I know it in my heart when I’m back to my usual self, all of this crap will go away!

Not that I have a lot of free time, a lot is going on but that volition to be good, do things, entertain people, be the heart and soul of my friends is languishing.

Yesterday, I met a dear friend after a really long time. And she was busy on her phone mostly and I was bored and thus ended up being on my phone! Again so unlike me!

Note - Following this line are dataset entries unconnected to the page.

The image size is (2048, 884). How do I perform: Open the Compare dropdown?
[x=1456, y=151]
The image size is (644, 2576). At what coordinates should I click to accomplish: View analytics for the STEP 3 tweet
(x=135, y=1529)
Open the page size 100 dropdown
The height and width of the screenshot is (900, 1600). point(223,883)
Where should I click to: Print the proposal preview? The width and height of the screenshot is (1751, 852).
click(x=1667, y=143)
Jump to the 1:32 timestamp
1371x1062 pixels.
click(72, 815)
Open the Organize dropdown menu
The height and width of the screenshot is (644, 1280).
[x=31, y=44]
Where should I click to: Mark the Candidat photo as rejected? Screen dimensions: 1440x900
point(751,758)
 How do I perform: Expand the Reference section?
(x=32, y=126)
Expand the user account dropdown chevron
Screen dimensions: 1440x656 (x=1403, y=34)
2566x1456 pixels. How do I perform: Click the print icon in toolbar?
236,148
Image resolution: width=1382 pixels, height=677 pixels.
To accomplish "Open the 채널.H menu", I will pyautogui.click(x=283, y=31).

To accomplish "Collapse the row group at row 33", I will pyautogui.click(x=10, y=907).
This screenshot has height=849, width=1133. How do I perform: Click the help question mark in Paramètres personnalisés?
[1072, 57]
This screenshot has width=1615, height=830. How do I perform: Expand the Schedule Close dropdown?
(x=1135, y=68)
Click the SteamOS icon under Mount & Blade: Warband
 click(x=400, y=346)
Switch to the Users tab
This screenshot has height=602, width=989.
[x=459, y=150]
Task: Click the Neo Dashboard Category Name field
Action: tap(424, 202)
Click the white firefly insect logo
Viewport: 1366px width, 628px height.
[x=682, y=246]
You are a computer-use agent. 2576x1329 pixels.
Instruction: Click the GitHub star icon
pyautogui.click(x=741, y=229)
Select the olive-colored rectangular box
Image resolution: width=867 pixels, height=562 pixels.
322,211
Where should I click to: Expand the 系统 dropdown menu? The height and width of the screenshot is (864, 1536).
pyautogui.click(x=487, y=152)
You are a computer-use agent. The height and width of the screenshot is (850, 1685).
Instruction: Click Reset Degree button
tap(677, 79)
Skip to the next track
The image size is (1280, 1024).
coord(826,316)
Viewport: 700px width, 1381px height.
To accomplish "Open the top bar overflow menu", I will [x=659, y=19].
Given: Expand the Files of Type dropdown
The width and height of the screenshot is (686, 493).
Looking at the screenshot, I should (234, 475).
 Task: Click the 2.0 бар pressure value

I was home after being at my mum’s place for a couple of days and coming home meant happiness, it meant seeing my husband after a while. It was bliss. I loved having him around and things were going pretty smooth between us. And yet, I got pissed on such a petty thing. And spoilt my mood. And mind you, he was nowhere at fault. It was all in my head, all the futile, baseless thoughts that I keep having, that botch up everything around me, every time!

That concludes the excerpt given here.